**** Data to examine ****
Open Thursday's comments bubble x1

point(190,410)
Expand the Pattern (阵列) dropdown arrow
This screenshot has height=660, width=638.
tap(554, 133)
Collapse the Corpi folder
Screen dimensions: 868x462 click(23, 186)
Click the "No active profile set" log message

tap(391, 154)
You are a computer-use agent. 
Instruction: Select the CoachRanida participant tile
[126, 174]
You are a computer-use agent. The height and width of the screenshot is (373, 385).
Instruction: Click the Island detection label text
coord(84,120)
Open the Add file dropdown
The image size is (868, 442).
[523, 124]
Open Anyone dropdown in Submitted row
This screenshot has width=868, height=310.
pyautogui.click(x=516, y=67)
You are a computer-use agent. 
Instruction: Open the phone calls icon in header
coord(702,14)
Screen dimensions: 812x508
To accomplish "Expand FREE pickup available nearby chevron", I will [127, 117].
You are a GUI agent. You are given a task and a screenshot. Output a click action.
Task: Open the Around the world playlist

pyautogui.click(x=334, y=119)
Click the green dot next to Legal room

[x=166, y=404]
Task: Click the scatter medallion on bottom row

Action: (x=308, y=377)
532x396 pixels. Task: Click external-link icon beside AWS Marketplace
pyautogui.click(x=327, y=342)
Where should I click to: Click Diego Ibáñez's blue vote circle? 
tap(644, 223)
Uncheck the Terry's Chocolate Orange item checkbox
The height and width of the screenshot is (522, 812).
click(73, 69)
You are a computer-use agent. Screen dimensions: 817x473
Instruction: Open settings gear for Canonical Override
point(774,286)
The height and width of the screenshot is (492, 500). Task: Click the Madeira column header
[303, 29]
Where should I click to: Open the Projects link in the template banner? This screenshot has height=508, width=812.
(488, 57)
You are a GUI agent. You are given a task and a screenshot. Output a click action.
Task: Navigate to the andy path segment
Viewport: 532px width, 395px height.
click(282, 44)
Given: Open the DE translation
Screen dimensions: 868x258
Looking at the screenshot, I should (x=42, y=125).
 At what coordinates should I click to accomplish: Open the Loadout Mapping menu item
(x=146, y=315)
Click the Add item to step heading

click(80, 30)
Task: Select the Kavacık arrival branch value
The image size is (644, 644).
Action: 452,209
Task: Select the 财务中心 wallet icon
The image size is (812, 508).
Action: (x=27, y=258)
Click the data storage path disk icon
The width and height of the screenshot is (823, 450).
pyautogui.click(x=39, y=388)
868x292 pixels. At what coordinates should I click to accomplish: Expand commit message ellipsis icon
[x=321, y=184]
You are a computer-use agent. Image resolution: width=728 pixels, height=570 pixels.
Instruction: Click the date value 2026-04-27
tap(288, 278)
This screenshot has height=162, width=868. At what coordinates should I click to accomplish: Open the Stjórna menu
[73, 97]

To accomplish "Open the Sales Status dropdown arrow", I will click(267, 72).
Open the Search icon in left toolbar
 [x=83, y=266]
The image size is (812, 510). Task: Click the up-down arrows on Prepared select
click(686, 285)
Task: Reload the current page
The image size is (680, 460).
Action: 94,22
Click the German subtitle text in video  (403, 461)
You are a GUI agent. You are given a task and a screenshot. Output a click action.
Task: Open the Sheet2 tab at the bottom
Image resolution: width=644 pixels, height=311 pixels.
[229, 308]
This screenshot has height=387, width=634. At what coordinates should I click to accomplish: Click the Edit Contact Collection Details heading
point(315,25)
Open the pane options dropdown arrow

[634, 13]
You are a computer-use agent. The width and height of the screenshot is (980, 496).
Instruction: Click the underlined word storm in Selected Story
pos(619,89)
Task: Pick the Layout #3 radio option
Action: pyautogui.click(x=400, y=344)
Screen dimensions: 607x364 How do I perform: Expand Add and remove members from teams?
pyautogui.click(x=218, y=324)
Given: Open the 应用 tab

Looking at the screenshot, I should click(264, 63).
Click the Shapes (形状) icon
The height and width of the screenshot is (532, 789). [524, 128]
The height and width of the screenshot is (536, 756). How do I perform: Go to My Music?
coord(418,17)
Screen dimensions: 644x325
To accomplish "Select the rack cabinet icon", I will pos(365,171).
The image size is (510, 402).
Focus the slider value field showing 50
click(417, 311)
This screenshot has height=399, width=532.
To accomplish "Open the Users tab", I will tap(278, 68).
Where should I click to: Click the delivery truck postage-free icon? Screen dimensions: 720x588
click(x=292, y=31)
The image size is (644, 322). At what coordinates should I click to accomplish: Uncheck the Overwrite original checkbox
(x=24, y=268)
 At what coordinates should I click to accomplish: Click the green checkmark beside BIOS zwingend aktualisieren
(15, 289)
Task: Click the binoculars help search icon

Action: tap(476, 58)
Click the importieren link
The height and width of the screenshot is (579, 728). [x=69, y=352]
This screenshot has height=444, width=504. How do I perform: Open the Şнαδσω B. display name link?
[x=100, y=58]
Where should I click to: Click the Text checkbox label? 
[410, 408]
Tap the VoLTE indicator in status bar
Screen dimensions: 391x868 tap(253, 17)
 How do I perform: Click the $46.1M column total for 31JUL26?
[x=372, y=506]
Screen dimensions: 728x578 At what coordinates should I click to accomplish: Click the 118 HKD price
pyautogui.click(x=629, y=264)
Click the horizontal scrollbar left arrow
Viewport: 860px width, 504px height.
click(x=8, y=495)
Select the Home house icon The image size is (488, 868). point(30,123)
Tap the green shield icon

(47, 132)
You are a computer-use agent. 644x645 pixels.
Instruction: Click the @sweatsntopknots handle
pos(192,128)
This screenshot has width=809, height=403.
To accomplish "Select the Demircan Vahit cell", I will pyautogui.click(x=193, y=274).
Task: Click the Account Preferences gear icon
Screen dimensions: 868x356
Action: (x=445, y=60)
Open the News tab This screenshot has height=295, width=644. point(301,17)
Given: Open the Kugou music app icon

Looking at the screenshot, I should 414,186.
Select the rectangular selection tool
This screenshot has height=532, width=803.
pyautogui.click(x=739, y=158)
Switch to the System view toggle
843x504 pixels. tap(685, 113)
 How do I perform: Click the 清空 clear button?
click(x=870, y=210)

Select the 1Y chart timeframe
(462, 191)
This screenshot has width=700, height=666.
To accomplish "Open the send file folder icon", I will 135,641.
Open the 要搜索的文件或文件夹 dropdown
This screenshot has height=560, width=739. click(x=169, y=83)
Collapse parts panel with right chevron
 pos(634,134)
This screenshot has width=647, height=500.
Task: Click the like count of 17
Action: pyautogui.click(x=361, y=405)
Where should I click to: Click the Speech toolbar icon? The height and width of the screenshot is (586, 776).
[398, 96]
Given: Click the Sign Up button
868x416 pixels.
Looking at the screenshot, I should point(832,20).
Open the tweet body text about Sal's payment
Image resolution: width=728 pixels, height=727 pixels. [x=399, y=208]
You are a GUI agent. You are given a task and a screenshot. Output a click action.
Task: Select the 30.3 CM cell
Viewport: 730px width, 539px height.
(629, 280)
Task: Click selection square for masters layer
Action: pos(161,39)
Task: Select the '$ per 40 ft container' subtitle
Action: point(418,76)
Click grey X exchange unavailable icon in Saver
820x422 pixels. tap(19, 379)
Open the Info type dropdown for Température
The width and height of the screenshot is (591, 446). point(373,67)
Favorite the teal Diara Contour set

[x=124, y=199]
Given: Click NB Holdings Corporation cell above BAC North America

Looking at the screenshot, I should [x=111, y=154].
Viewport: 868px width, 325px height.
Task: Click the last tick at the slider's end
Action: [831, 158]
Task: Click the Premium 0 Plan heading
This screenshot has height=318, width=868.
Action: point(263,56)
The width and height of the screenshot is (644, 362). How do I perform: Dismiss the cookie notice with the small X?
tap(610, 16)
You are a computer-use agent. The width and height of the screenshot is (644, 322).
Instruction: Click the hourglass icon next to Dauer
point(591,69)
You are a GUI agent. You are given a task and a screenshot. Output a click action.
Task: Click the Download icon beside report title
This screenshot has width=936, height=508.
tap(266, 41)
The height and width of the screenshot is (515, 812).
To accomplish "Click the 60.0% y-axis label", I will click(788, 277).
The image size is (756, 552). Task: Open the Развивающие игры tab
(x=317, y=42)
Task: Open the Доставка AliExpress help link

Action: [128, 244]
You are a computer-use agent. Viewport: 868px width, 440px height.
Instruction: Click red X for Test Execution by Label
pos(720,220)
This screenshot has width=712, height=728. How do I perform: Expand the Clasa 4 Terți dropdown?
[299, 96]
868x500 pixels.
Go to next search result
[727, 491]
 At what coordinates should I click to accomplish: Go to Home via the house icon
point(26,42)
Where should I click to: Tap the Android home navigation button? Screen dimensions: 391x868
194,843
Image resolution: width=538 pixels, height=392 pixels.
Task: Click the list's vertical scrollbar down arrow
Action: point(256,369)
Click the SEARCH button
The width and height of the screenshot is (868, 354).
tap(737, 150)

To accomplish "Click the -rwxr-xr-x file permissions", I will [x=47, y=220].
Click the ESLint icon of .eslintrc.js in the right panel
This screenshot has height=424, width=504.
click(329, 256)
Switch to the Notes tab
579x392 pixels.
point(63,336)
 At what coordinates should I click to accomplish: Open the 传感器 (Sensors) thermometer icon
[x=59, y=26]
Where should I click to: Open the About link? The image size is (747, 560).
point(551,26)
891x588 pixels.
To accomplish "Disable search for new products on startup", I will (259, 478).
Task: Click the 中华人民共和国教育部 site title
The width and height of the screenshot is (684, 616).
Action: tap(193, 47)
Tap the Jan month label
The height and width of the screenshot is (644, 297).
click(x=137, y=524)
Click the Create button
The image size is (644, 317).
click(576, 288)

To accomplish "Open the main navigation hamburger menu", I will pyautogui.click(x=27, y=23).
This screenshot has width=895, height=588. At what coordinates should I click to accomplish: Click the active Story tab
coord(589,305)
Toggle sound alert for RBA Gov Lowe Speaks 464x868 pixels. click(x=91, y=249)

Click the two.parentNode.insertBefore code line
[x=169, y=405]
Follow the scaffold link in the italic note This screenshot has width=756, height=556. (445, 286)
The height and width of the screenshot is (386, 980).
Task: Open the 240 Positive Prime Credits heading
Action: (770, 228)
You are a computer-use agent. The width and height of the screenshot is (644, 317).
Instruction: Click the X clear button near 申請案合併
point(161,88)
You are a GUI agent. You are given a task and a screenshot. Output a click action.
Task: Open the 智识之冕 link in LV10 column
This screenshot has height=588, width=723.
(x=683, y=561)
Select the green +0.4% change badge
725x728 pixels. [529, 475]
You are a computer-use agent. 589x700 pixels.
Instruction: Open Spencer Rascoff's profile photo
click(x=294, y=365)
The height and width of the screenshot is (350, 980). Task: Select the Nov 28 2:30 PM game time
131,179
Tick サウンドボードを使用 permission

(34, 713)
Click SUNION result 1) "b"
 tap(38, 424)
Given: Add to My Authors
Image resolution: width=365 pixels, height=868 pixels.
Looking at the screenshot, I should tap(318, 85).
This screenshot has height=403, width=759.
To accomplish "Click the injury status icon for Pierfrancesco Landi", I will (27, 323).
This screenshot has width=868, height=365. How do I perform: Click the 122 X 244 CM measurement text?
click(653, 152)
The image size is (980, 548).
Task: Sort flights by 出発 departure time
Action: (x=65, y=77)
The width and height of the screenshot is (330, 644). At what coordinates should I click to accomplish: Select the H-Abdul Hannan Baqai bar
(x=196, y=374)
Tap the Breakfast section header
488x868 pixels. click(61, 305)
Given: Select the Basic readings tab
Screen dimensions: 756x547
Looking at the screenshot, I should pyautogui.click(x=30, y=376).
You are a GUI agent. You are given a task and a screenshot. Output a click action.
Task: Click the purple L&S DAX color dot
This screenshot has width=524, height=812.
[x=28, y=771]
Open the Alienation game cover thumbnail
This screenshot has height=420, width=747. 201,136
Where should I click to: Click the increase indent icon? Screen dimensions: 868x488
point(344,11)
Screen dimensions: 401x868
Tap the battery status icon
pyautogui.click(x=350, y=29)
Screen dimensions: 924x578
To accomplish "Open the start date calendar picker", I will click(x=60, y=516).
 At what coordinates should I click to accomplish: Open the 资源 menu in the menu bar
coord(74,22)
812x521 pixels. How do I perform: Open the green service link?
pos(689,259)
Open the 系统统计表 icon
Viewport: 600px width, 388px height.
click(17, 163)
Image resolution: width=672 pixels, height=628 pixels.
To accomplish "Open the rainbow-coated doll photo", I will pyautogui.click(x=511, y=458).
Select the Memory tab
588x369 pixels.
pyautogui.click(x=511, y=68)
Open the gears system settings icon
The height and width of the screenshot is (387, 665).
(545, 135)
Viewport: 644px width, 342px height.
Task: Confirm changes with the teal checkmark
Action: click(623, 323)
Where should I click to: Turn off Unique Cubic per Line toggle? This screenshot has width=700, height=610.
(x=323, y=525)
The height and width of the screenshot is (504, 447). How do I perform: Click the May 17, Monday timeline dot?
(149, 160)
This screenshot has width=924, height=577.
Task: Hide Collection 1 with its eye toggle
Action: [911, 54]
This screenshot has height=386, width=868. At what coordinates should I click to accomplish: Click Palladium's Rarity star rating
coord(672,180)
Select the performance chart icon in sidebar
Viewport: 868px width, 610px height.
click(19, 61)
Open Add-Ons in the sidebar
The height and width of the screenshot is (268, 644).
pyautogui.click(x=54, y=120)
****
What is being asked -> Give back the records above exactly, limited to the lines between the one holding "Instruction: Open settings" and the one holding "Given: Open the DE translation", inclusive.

Response below ->
Instruction: Open settings gear for Canonical Override
point(774,286)
The height and width of the screenshot is (492, 500). Task: Click the Madeira column header
[303, 29]
Where should I click to: Open the Projects link in the template banner? This screenshot has height=508, width=812.
(488, 57)
You are a GUI agent. You are given a task and a screenshot. Output a click action.
Task: Navigate to the andy path segment
Viewport: 532px width, 395px height.
click(282, 44)
Given: Open the DE translation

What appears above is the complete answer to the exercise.